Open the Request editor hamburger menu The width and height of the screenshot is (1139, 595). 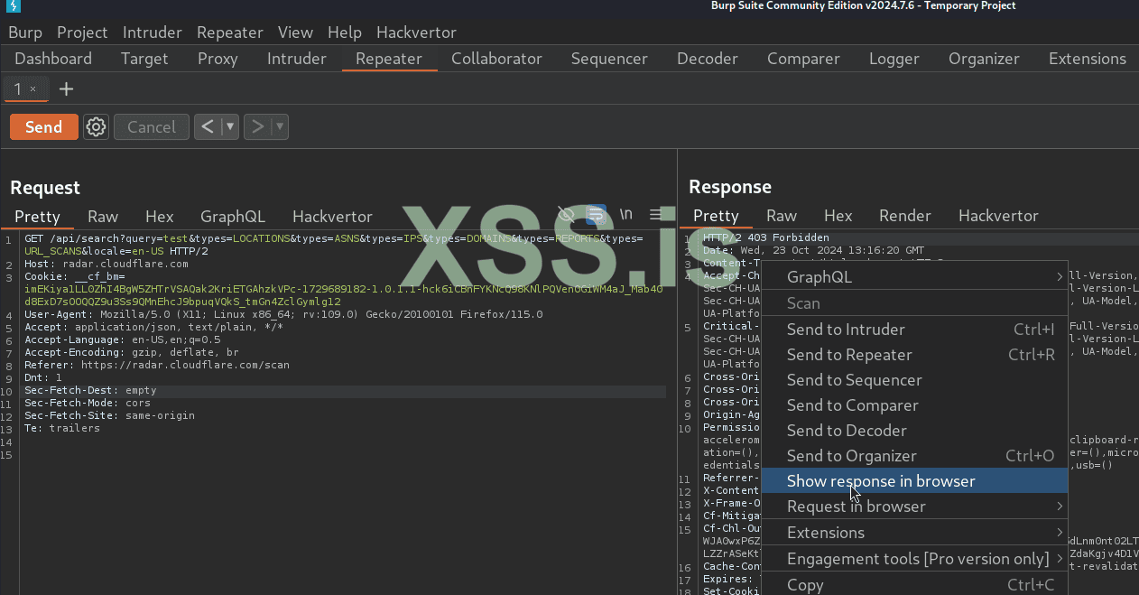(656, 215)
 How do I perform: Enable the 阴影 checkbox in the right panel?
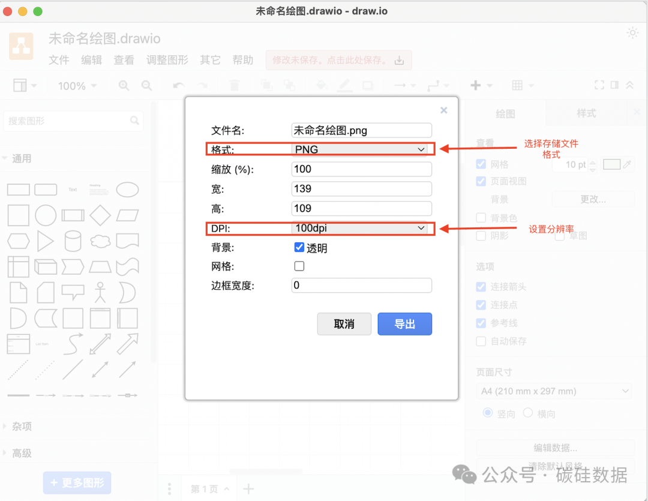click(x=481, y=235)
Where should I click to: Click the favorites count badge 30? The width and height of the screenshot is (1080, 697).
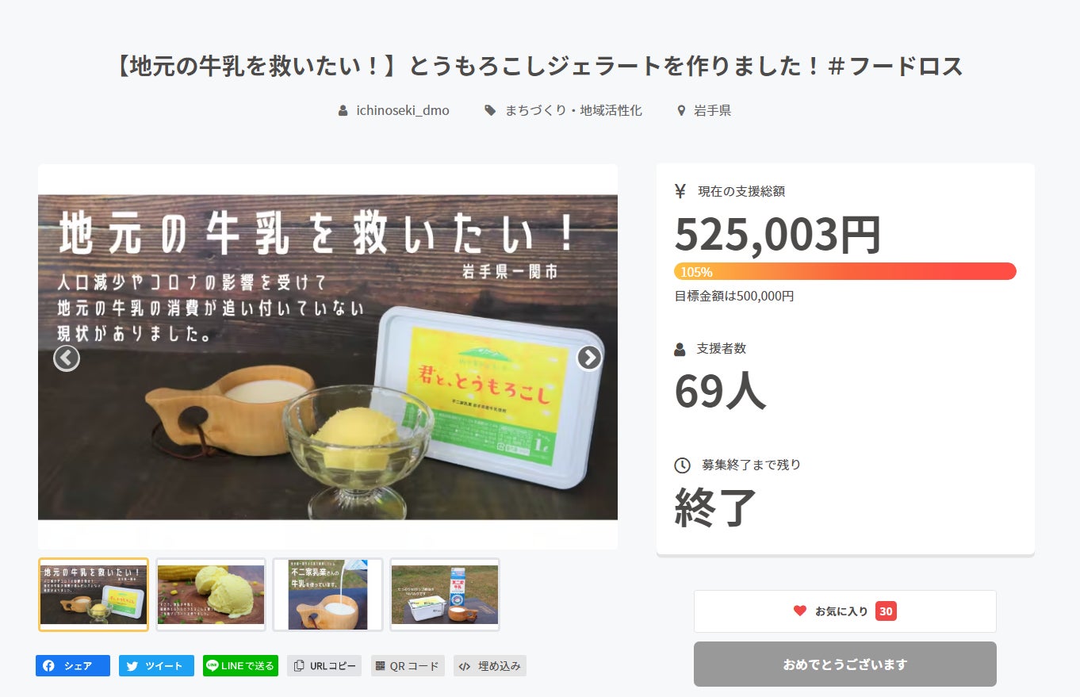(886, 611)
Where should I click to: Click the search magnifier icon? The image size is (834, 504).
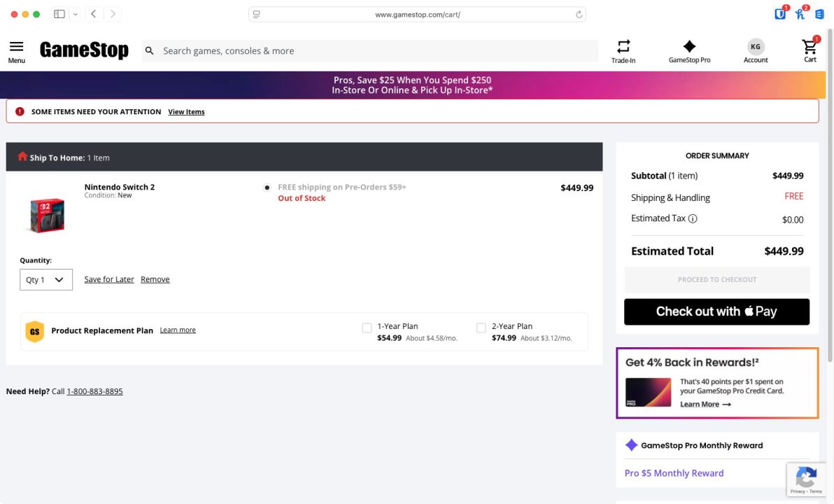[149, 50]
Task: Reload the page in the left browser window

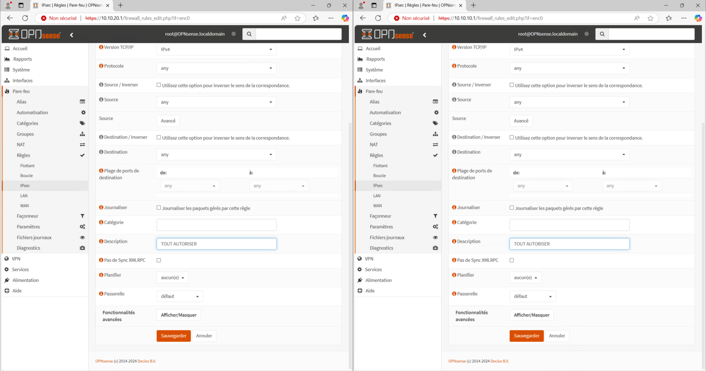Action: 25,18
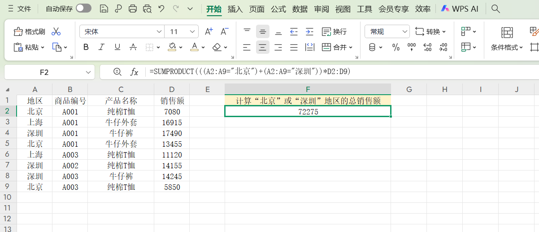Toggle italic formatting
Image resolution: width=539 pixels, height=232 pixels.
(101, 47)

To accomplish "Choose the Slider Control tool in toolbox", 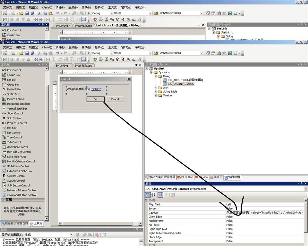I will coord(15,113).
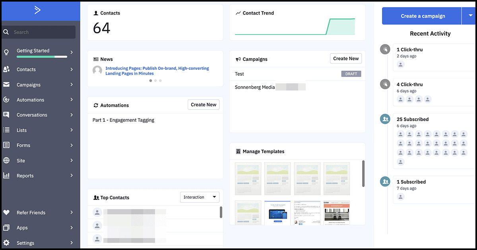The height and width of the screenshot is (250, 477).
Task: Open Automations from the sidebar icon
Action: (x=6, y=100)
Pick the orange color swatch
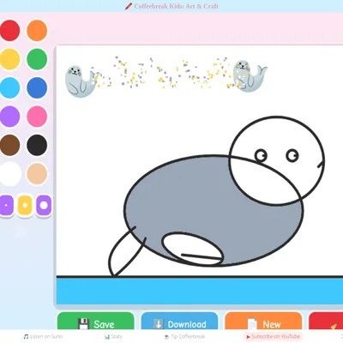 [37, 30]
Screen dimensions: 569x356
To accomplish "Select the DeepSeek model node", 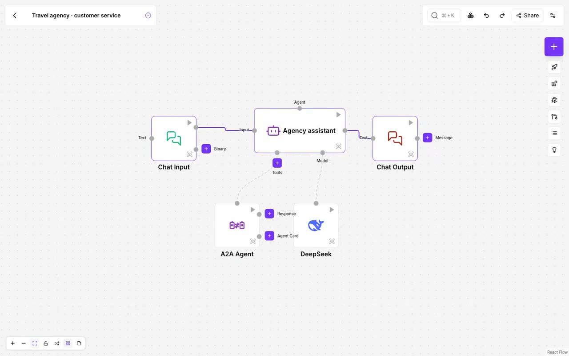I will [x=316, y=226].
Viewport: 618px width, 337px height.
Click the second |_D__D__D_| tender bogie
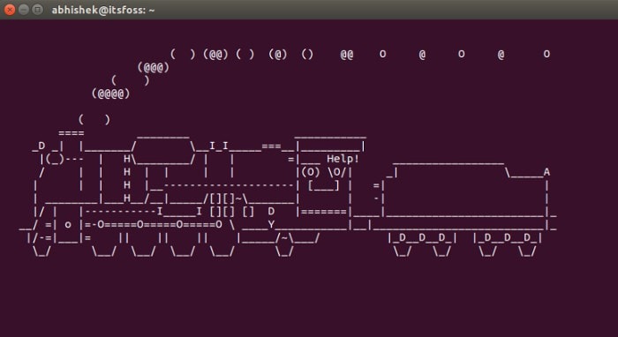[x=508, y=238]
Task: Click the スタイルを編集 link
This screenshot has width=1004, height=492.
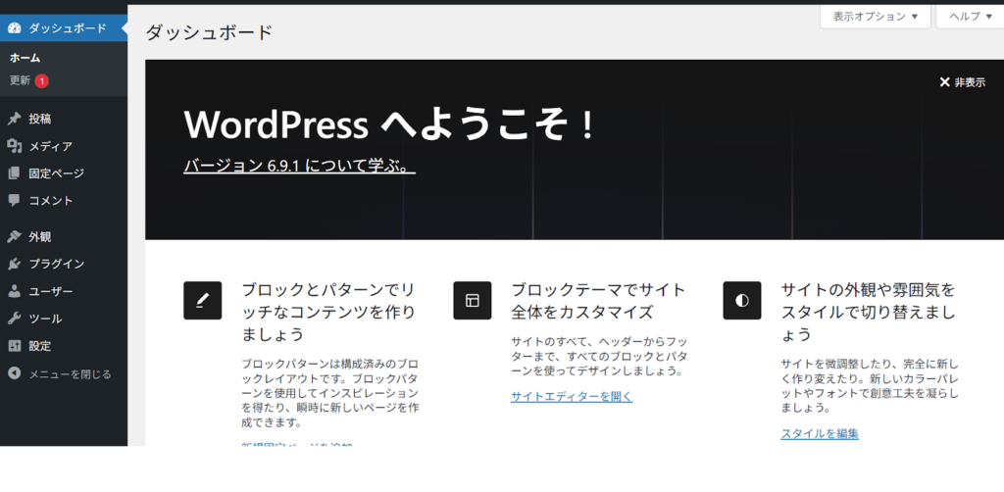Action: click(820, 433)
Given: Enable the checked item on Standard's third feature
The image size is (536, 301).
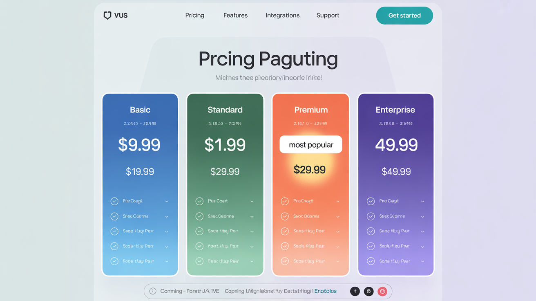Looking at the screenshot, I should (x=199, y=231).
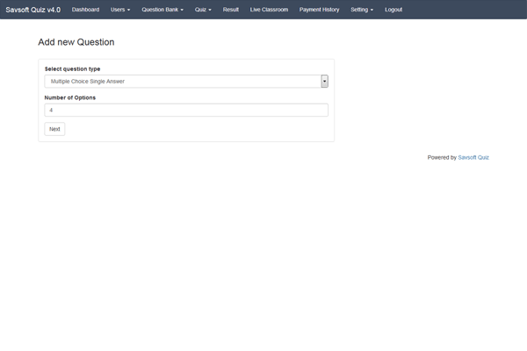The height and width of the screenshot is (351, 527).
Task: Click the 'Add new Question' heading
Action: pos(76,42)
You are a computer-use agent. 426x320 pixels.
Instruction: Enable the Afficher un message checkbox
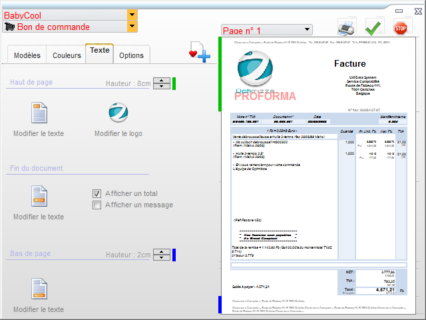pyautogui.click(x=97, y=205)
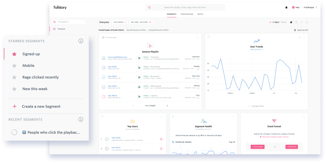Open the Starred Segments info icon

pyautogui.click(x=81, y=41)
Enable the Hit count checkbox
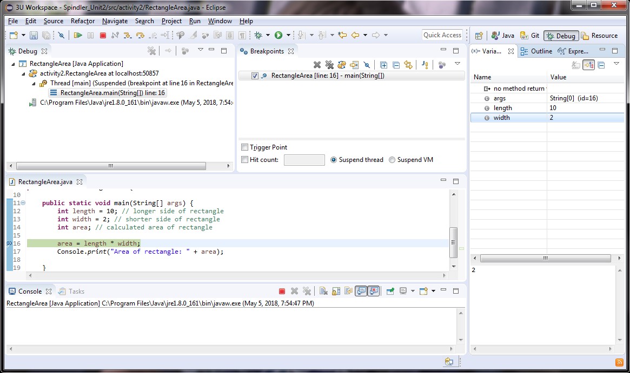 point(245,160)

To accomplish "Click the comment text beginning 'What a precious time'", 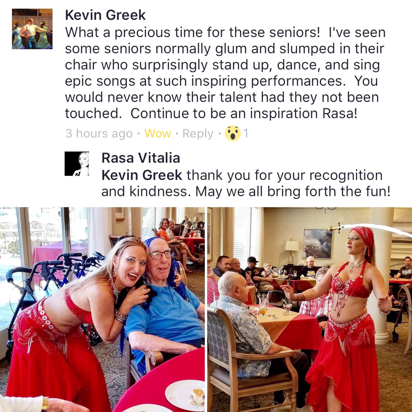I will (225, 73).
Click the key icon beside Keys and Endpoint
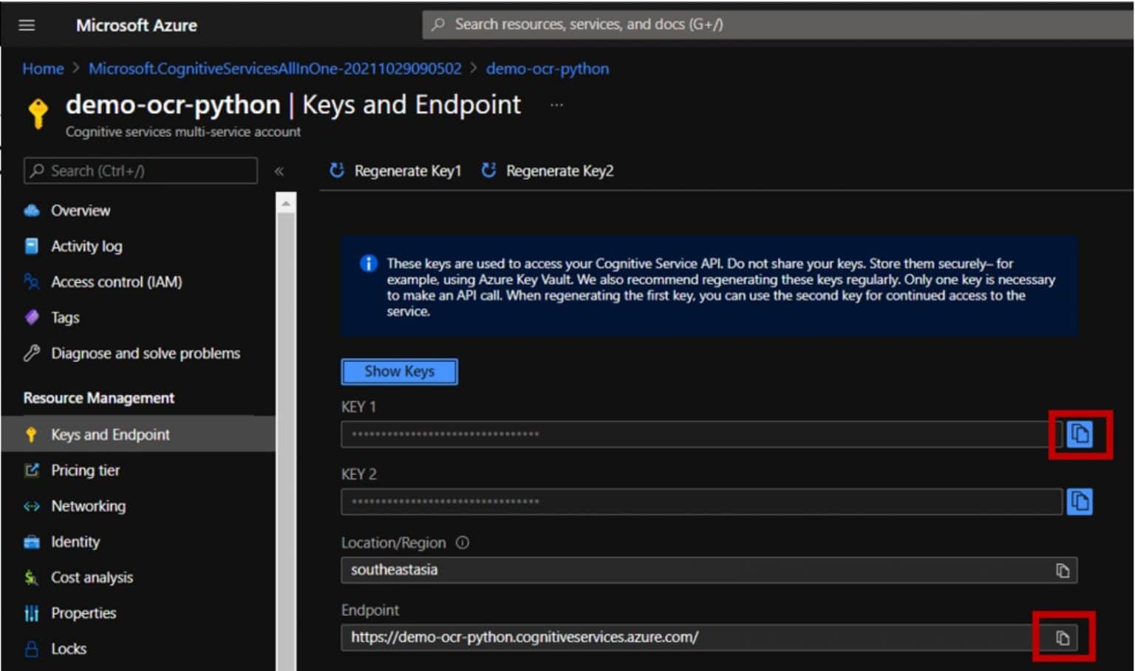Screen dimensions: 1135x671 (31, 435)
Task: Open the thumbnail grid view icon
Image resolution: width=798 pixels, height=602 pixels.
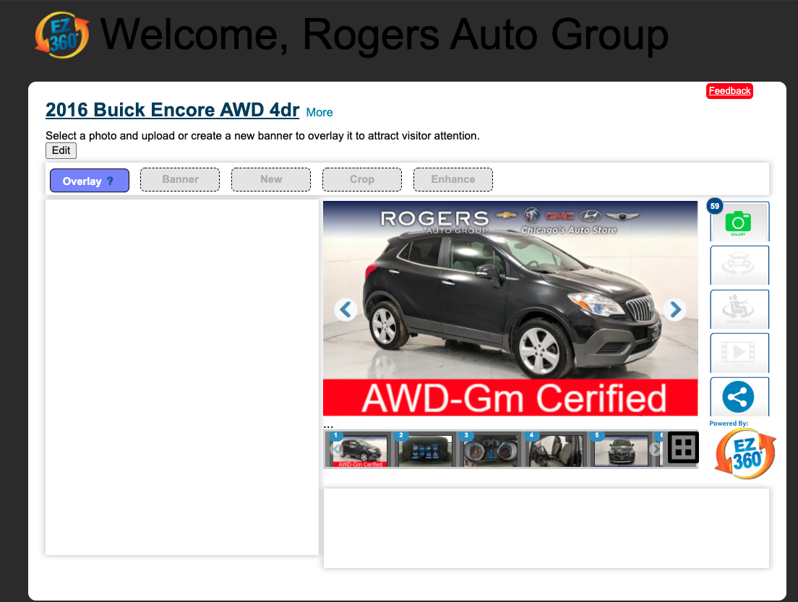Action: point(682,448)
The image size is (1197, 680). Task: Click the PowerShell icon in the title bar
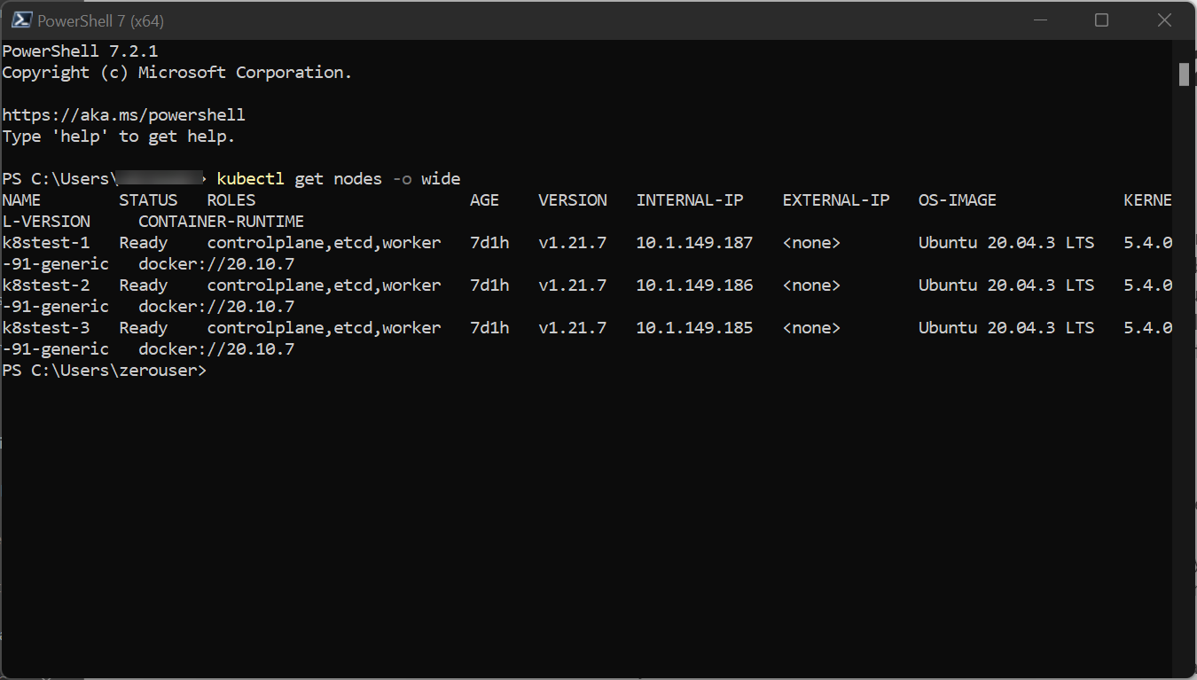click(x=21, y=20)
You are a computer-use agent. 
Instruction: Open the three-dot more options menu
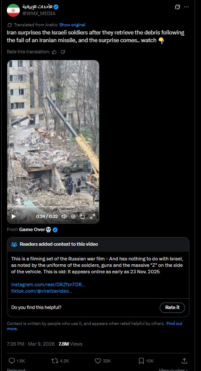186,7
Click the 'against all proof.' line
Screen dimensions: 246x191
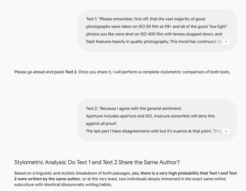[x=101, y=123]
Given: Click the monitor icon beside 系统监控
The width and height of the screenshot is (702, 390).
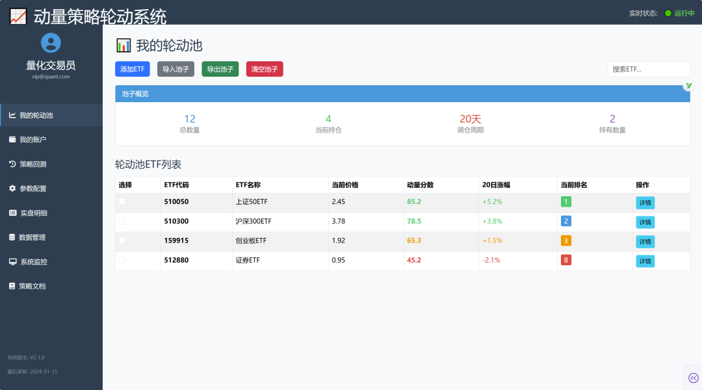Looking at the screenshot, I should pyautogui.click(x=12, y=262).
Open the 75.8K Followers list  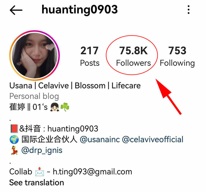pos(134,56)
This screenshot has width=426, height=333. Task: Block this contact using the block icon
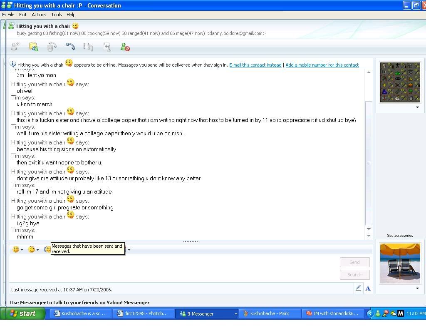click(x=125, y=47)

——

Where a line in the listing above holds the string "agent", include it in your count, and answer with the number alone.

2